History of the Crown: Miss Rodeo Louisiana

Like the slow cook of a Cajun roux, the crown of Miss Rodeo Louisiana has taken its time to meld and season into a stately replica of the Bayou State of Louisiana.

In 1966, the state introduced its first Miss Rodeo Louisiana, Brenda Coleman Weaver, who garnered the title but not a crown. In the following years, the crown of Miss Rodeo Louisiana changed in style and size, just like the unique women who wore it.

At the turn of the century, Louisiana had the absence of both a crown and a state director. In a selfless gesture, the Texas State Pageant Director Marjorie Shaver Murphy, agreed to serve as acting director of Miss Rodeo Louisiana along with her duties as Texas’ State Director.

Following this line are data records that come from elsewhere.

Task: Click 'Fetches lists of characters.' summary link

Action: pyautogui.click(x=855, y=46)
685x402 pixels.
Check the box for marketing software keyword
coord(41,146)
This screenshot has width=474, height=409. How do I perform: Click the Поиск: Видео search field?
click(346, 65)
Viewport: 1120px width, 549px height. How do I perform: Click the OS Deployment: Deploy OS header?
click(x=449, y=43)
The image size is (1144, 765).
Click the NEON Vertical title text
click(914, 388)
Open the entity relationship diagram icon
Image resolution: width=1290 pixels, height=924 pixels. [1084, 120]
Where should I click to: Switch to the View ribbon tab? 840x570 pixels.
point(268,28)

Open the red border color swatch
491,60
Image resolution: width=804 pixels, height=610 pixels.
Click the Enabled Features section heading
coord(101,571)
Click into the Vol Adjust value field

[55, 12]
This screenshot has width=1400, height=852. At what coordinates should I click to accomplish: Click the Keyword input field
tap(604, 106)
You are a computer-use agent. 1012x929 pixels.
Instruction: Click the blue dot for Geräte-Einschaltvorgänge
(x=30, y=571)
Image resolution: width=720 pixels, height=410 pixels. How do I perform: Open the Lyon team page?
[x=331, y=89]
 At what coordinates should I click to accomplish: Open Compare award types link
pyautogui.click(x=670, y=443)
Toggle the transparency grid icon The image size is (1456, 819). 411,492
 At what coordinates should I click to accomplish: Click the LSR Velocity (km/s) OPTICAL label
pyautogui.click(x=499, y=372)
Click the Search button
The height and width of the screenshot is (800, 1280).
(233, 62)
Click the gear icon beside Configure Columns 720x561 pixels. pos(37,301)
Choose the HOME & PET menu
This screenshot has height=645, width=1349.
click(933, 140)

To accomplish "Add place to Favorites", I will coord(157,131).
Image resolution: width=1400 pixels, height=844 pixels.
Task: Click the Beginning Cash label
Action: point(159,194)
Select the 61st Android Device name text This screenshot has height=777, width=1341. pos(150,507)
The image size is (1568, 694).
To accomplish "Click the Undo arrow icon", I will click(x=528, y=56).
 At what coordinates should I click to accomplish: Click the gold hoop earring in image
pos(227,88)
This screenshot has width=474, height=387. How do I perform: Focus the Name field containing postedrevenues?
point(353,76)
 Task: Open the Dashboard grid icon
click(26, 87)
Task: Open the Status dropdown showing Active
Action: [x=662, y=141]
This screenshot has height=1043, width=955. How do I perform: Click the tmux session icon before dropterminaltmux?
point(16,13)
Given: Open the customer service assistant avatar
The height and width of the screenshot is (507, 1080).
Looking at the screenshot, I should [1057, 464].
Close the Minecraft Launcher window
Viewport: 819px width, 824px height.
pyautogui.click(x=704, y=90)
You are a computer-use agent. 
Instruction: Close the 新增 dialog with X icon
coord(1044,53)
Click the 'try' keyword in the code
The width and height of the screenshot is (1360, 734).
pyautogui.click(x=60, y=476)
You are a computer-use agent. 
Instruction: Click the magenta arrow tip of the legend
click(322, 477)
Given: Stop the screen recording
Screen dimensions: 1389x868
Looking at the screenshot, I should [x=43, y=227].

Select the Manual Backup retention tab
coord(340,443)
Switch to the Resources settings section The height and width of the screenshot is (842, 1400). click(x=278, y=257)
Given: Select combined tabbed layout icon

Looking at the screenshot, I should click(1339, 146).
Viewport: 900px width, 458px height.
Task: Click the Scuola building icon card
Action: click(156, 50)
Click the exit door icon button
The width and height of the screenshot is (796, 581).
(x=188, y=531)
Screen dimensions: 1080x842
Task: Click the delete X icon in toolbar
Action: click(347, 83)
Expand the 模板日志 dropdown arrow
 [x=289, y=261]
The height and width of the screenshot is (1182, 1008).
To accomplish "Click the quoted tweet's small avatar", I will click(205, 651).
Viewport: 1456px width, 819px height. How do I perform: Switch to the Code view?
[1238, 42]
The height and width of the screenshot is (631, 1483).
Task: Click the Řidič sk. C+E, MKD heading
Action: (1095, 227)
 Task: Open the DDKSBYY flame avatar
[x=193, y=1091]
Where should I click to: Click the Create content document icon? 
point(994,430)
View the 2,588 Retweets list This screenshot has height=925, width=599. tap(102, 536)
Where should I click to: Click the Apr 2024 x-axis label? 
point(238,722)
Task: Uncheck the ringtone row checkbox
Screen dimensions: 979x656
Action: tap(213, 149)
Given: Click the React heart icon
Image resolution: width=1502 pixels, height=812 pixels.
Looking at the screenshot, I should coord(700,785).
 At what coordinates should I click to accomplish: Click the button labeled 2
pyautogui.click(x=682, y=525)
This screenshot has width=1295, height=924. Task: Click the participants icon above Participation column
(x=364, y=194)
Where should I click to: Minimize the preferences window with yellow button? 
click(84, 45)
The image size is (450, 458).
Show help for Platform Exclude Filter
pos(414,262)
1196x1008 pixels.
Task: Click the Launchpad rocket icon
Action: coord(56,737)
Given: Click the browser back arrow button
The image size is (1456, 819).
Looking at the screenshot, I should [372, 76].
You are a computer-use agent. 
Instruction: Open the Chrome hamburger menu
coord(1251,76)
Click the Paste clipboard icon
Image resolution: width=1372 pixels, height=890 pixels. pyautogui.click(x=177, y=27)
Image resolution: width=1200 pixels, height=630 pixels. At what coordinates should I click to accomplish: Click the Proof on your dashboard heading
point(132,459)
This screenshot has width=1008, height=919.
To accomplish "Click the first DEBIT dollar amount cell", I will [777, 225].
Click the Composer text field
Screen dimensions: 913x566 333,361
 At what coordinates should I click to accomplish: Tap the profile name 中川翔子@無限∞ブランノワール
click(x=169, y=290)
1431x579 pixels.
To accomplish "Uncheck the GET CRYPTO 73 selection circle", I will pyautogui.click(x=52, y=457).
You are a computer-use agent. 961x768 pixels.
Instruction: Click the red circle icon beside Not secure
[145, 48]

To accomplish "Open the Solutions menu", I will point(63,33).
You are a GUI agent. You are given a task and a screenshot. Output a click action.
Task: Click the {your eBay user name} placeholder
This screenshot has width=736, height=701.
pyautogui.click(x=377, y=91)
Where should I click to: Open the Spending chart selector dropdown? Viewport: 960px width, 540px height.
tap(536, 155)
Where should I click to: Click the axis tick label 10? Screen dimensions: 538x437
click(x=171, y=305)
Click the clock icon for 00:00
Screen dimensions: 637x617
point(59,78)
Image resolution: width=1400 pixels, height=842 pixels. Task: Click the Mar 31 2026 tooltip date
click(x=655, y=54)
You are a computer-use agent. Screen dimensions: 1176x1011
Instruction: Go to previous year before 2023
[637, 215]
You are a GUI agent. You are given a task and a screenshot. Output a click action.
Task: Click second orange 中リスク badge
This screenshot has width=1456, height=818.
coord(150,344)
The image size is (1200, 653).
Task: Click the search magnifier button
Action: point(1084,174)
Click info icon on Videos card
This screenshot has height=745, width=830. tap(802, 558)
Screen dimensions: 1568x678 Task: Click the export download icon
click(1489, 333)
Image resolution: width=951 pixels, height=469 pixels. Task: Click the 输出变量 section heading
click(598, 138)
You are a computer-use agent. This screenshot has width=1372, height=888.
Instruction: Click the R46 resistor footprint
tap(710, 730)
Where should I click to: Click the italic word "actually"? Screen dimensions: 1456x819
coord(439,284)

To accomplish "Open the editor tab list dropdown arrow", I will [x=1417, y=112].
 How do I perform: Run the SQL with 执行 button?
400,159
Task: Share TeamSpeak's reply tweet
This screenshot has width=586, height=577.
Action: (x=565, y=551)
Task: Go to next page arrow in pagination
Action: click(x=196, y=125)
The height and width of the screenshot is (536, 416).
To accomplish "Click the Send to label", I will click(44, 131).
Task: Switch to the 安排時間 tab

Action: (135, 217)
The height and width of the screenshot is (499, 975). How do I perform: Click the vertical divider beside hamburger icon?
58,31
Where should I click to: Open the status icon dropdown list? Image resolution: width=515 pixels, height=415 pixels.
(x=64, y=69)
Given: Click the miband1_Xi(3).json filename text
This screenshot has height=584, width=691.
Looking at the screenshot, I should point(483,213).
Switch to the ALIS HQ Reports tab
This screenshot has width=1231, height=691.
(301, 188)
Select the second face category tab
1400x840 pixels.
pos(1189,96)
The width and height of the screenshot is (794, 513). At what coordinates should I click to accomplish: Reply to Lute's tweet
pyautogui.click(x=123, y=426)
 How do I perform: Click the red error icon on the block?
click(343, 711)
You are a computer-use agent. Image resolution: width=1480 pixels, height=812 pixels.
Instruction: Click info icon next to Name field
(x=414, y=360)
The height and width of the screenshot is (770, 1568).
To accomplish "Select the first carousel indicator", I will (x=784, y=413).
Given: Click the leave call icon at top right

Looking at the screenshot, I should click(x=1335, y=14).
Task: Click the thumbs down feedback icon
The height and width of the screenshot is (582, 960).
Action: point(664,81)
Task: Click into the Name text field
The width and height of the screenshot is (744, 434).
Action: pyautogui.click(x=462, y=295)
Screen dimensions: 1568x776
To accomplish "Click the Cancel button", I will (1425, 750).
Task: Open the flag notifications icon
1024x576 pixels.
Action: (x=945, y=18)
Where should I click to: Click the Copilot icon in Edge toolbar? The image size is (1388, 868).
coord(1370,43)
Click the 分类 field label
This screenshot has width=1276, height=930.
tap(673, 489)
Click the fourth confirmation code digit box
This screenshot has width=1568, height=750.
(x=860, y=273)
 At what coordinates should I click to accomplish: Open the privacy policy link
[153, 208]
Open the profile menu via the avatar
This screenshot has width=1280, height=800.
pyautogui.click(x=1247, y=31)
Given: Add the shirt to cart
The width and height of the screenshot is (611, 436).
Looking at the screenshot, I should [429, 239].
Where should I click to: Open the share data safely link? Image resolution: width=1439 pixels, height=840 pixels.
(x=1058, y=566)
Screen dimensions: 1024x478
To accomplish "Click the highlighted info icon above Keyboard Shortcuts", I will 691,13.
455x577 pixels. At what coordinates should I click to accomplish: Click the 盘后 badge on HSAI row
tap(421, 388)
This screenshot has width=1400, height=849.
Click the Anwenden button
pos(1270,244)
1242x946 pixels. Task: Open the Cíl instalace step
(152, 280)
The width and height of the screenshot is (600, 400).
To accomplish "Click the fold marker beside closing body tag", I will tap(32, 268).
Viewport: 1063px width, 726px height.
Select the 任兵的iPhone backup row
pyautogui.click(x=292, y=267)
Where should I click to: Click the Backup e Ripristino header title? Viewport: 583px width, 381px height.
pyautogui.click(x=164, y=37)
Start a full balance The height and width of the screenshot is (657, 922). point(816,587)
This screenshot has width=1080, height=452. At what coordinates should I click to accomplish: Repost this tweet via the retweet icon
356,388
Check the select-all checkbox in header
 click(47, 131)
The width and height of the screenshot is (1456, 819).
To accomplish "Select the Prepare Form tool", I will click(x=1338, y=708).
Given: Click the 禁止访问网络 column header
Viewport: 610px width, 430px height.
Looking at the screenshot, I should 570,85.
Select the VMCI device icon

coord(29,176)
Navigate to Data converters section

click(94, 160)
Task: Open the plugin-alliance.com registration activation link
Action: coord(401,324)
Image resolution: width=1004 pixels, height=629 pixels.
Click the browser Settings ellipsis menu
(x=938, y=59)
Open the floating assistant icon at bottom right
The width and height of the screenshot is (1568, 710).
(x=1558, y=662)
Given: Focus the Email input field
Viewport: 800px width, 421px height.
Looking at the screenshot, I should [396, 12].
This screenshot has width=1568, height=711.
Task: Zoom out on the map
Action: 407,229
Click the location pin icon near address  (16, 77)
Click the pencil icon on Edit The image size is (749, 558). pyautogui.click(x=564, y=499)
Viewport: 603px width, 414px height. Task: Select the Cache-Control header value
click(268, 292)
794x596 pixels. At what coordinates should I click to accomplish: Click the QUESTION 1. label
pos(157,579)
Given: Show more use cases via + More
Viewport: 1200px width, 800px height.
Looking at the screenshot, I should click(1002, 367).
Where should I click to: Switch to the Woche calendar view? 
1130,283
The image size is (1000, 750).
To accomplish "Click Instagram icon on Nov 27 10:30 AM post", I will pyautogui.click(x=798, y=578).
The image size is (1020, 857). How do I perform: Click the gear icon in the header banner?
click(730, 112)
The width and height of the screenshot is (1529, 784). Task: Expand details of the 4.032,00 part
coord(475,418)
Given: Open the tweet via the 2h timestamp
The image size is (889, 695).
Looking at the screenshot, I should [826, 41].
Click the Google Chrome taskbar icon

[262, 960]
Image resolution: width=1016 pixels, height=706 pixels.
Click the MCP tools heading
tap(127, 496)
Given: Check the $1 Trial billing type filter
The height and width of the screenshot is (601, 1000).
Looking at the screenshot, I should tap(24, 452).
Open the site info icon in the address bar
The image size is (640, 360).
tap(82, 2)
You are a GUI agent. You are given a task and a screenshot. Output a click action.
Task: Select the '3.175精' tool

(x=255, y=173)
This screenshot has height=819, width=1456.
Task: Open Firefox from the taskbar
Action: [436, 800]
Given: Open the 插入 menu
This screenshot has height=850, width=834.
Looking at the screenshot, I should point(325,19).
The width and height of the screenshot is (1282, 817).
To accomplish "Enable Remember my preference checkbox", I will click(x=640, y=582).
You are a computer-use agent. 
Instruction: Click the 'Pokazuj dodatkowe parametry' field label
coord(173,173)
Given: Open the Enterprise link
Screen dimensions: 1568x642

While Mrs. Murphy was at the helm, she had a crown designed and made by Lopez Brother’s Silversmith. The beautifully crafted silver crown was built in the shape of Louisiana, also known as “the boot.” It is carved with billows of intricate scroll tooling with the title, “Miss Rodeo Louisiana” in gold at center stage. Accents to the piece are three golden florals which each hold a ruby stone. Lynn Fuselier Lavergne proudly wore the new crown throughout her reign as Miss Rodeo Louisiana 2000.

This same crown has become a perpetual crown and is passed on to each young woman that has won the title of Miss Rodeo Louisiana. Although the names and faces change from year to year, the crown of Miss Rodeo Louisiana remains the same. It represents the true heart of rodeo and friendships of the rodeo queen family.